Getting Started with Velero
Tiffany Jernigan
What do you do if you lose state in your cluster, or something went very wrong and you need to revert it or move my resources to another cluster? Are you out of luck?
That’s where Velero comes in. Velero is an open source tool to safely backup and restore, perform disaster recovery, and migrate Kubernetes cluster resources and persistent volumes. This guide will show you how to deploy Velero to your Kubernetes cluster, create backups, and recover from a backup after something goes wrong in the cluster.
Prerequisites
Before you get started you will need to do the following:
- Create a Kubernetes cluster: You need a Kubernetes cluster, v1.10 or later, with DNS and container networking enabled. This guide uses a Google Kubernetes Engine (GKE) Linux cluster with Kubernetes version 1.16.5 and Velero 1.5.3. As of the writing of this guide, Velero does not officially support Windows.
- Install
kubectl
on our local machine: You probably already have this one if you’re working with Kubernetes. - Verify the cluster has a
storage class:
Check if you have a storage class with
kubectl get storageclasses
. You need one to create persistent volumes. - Install the
velero
CLI: There are a few options to install Velero. This guide usesbrew install velero
andvelero
v1.5.3 . Enabling shell autocompletion can be very helpful too.
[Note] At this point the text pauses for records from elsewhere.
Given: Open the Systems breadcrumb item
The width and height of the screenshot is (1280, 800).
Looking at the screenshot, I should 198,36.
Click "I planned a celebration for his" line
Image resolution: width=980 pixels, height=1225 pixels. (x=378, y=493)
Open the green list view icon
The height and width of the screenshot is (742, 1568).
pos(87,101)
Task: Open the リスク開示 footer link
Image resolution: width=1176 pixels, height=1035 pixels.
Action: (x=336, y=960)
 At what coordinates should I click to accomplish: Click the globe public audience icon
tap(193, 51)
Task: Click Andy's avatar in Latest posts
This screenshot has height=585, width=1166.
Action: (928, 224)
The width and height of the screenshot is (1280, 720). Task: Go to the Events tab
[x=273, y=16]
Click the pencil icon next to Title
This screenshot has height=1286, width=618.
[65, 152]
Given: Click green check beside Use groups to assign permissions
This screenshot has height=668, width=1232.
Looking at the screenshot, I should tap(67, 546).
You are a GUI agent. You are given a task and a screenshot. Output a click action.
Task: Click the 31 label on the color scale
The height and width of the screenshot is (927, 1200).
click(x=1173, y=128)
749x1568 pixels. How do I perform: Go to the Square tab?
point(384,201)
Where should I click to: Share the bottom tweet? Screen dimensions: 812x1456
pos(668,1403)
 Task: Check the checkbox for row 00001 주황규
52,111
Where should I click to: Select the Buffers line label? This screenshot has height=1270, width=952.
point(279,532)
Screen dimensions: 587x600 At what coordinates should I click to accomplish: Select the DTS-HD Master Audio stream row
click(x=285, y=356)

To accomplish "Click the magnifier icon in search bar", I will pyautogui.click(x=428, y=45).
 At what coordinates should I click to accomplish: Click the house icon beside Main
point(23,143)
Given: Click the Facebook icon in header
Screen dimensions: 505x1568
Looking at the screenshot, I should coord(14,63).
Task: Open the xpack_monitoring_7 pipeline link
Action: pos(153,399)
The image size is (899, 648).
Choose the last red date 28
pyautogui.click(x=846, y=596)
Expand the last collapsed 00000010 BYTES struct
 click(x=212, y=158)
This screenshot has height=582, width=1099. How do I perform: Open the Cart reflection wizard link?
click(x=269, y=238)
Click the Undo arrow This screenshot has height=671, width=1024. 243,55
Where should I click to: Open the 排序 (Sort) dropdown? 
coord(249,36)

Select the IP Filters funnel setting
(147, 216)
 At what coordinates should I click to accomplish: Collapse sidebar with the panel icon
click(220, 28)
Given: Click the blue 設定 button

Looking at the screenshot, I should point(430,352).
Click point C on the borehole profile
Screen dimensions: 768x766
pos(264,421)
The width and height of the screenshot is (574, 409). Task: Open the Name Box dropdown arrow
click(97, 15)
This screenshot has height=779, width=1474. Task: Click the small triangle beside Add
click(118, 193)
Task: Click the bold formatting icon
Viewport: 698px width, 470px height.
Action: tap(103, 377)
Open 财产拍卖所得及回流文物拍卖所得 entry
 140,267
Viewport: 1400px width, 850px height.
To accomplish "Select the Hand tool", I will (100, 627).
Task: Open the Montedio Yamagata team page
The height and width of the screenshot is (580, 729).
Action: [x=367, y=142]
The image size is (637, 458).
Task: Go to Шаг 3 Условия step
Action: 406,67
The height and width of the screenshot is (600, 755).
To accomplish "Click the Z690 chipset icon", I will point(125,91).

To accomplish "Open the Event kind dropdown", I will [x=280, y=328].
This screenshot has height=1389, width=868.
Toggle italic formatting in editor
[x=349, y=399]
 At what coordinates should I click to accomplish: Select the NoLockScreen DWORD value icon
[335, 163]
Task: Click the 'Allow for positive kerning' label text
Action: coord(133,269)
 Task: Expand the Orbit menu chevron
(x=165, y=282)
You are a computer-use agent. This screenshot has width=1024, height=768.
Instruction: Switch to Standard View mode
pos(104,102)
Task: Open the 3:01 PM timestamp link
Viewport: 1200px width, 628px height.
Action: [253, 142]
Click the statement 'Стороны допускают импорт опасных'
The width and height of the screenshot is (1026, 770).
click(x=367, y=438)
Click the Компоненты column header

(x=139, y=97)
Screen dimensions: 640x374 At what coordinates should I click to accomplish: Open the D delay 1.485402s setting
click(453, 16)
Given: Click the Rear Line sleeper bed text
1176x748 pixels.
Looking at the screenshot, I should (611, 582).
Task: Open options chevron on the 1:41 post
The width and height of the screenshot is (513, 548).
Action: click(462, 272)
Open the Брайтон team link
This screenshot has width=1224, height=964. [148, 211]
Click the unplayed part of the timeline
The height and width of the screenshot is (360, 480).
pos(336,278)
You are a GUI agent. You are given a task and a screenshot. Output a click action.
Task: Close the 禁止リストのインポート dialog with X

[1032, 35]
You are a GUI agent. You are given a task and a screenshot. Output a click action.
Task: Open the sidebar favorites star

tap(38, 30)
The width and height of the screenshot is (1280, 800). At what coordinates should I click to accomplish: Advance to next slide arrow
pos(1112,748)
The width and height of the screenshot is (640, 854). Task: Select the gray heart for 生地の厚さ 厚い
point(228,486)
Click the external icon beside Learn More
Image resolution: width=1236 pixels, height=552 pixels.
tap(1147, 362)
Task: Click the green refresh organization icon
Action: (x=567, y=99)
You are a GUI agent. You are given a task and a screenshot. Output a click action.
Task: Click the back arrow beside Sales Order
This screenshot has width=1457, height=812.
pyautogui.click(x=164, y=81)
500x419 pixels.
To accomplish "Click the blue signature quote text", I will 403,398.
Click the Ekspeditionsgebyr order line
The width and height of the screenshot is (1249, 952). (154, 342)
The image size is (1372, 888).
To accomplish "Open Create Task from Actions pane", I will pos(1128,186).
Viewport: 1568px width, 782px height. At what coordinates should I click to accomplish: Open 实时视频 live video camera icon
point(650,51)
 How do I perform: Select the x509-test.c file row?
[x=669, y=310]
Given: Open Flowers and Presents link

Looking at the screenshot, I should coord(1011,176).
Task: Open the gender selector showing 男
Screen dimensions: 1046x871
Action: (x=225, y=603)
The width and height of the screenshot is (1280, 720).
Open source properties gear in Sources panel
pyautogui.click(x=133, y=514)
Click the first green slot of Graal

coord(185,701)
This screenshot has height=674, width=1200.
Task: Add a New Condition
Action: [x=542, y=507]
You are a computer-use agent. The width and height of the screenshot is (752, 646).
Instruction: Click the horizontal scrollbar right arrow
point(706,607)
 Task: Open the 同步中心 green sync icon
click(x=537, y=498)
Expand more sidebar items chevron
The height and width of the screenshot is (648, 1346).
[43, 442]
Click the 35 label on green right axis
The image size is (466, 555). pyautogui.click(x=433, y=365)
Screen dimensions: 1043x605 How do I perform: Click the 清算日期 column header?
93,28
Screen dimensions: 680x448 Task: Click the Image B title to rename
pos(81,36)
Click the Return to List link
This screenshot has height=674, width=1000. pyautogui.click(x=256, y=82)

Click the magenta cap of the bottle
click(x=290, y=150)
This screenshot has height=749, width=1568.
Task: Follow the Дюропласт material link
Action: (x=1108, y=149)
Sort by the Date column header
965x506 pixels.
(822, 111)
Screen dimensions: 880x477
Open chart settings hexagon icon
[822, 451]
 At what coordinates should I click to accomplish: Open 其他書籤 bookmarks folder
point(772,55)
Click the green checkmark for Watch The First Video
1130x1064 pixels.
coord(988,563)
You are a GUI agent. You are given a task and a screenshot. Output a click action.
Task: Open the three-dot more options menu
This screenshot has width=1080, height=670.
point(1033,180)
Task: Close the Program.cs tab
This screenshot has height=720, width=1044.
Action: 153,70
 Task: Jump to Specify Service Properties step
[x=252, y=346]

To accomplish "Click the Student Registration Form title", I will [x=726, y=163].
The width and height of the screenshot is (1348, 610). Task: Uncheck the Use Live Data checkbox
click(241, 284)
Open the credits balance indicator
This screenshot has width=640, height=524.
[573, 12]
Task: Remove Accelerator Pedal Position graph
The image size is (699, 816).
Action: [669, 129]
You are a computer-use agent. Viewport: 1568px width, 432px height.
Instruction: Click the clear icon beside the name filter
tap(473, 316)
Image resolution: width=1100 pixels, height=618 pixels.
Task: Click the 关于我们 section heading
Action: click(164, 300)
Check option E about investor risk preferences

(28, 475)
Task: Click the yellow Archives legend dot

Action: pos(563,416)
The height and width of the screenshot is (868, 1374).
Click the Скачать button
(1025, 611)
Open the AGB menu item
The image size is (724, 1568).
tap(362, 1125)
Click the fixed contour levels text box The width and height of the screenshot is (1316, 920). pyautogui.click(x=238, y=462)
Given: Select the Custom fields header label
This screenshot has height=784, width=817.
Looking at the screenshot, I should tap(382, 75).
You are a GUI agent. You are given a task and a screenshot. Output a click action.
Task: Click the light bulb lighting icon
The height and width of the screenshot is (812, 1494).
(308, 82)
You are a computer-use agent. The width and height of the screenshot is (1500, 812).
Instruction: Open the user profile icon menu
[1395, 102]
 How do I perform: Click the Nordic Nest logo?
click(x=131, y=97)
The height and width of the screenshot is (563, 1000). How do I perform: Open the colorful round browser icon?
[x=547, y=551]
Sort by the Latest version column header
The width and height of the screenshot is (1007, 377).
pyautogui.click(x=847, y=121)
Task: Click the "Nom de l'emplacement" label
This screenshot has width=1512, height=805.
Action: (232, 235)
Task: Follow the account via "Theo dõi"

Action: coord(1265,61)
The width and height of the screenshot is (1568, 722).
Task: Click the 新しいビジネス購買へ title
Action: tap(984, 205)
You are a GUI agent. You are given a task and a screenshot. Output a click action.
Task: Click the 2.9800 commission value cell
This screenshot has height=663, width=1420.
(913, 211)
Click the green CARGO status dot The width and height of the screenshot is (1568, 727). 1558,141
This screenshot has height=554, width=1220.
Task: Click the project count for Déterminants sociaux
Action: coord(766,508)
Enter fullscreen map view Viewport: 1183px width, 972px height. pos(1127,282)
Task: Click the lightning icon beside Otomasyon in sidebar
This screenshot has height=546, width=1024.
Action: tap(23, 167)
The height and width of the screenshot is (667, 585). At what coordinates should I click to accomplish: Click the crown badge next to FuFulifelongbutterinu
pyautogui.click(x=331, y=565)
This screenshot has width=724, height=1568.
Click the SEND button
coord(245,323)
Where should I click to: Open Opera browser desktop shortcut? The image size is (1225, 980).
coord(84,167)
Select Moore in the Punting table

You can also look at the Velero Basic Install documentation.
Setup
Now that you have your Kubernetes cluster and the Velero CLI installed, we can move to the next step.
First you need to install Velero server components in your cluster. To do this, you need a storage provider for Velero to store your resources and volumes. In this guide, since we use GKE, we will use Google Cloud Storage as the object store. If you’re deploying Velero in a different environment, check the providers documentation for specific setup instructions.
You can either use the velero install
CLI command with the required storage
provider flags or the
Velero Helm chart. We will use
the CLI in this guide.
Initial Setup
There are quite a few different storage provider options such as vSphere, AWS, and GCP. This guide uses the setup for GCP.
If you run Google Kubernetes Engine (GKE), make sure that your current IAM user is a cluster-admin. This role is required to create RBAC objects. See the GKE documentation for more information.
-
First we need to create an object storage bucket for Velero to save backups in:
BUCKET=<your-bucket-name> gsutil mb gs://$BUCKET/
With GCP you can set Velero permissions using a service account or optionally using Workload Identity to set up Velero GCP permissions. This guide will use a service account.
-
Get the current GCP project:
PROJECT_ID=$(gcloud config get-value project) echo $PROJECT_ID
-
Create a service account for Velero:
gcloud iam service-accounts create velero \ --display-name "Velero service account"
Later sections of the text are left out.